Bispo explica perigos de ordenar sacerdotes casados na Amazônia

Vaticano, 10 Out. 19 / 10:40 am (ACI).- O Bispo Prelado de Moyobamba (Peru), Dom Rafael Escudero López-Brea, explicou sobre os perigos de ordenar idosos casados, os chamados viri probati, como sacerdotes na Amazônia.

Em seu discurso no Sínodo da Amazônia, Dom Escudero indicou que a solução proposta pelo Instrumentum laboris ou documento de trabalho “é estudar a possibilidade de ordenar homens idosos casados, concedendo-lhes apenas a tarefa de administrar os sacramentos, mas não diz nada sobre a tarefa de ensinar e governar. Consequentemente, faz-se uma separação entre munus sanctificandimunus regendi e munus docendi”.

A intervenção do Bispo se referiu ao documento de trabalho do Sínodo no número 129.2, que assinala: “Afirmando que o celibato é uma dádiva para a Igreja, pede-se que, para as áreas mais remotas da região, se estude a possibilidade da ordenação sacerdotal de pessoas idosas, de preferência indígenas, respeitadas e reconhecidas por sua comunidade, mesmo que já tenham uma família constituída e estável, com a finalidade de assegurar os Sacramentos que acompanhem e sustentem a vida cristã”.

A novidade estaria no fato de que “os homens idosos casados ordenados suporiam uma espécie de sacerdócio de segunda categoria e se reduziria a identidade do sacerdote católico a uma mera funcionalidade sacramental”.

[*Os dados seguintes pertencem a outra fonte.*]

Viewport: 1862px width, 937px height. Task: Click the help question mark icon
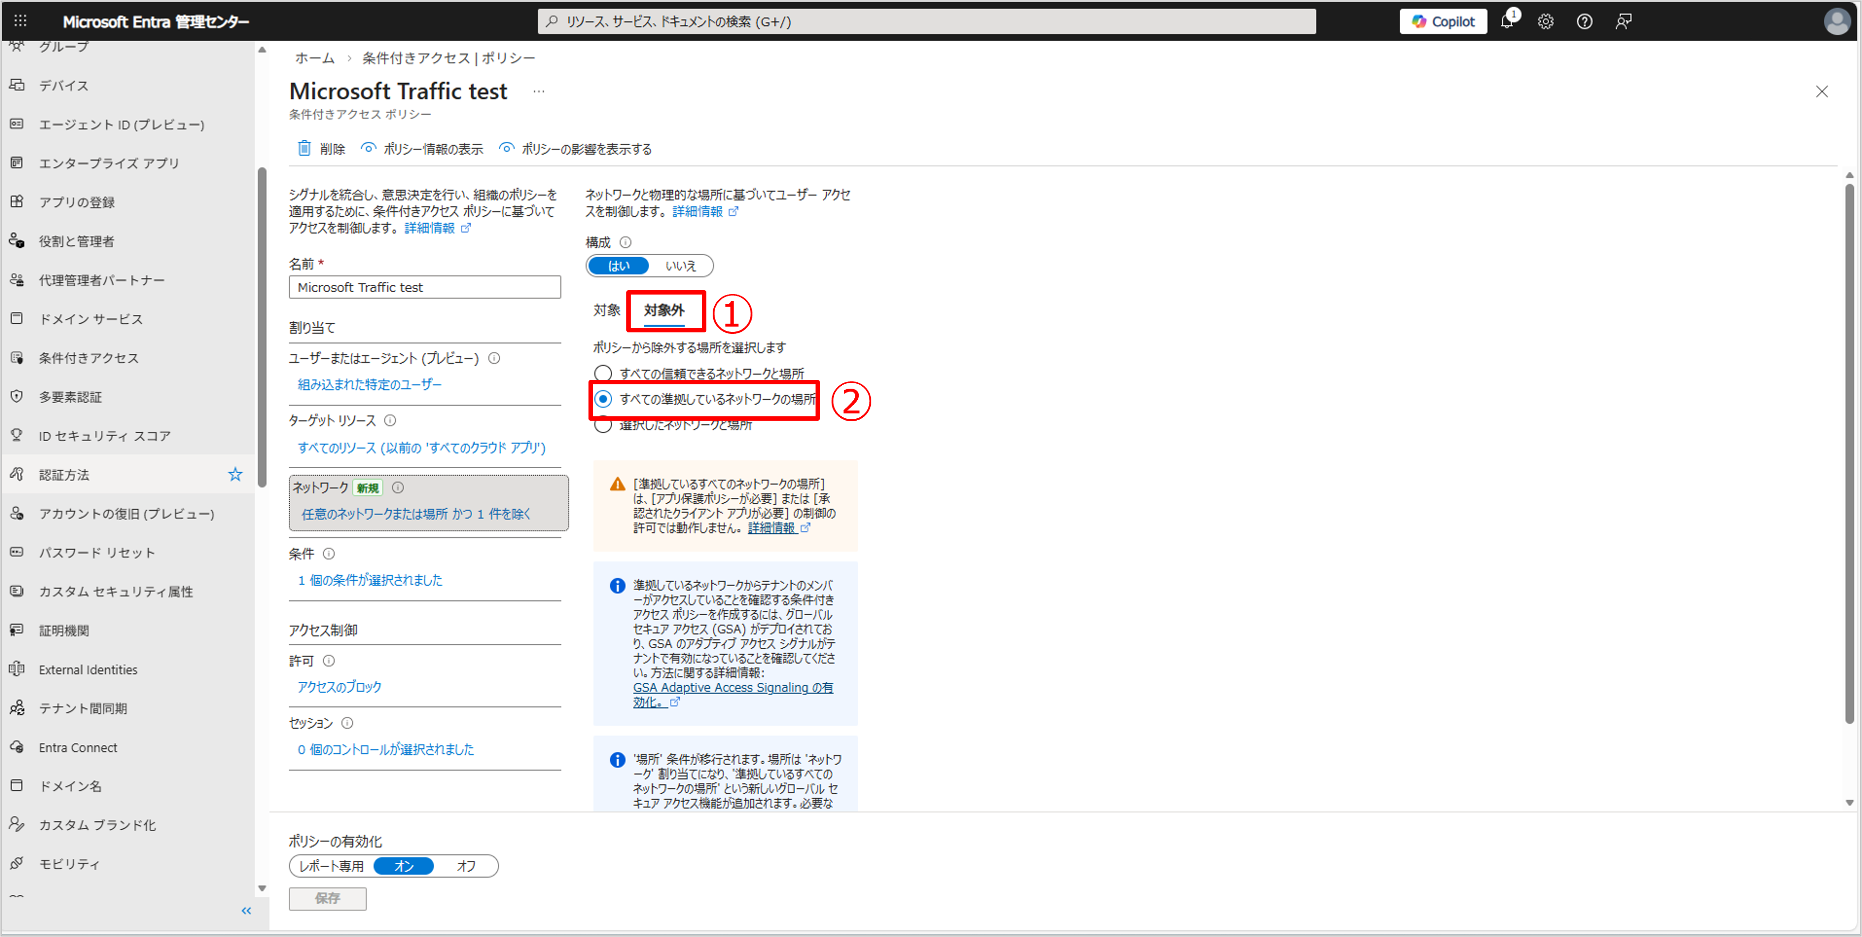pyautogui.click(x=1584, y=22)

Deste modo, o bispo lamenta que “o sacerdote, de ser pastor da comunidade, fonte de conselho, mestre de vida cristã, presença próxima de Cristo, passaria a ser um mero funcionário de Missa”.

Dom Escudero também insistiu na necessidade de “uma evangelização que anuncia Jesus Cristo como o único salvador dos homens, povos e culturas”.

Da mesma forma, o Prelado de Moyobamba enfatizou que “não faltam hoje vocações e sacerdotes nas dioceses e congregações religiosas que se formam na sã doutrina da Igreja e vivem uma autêntica espiritualidade cristã”.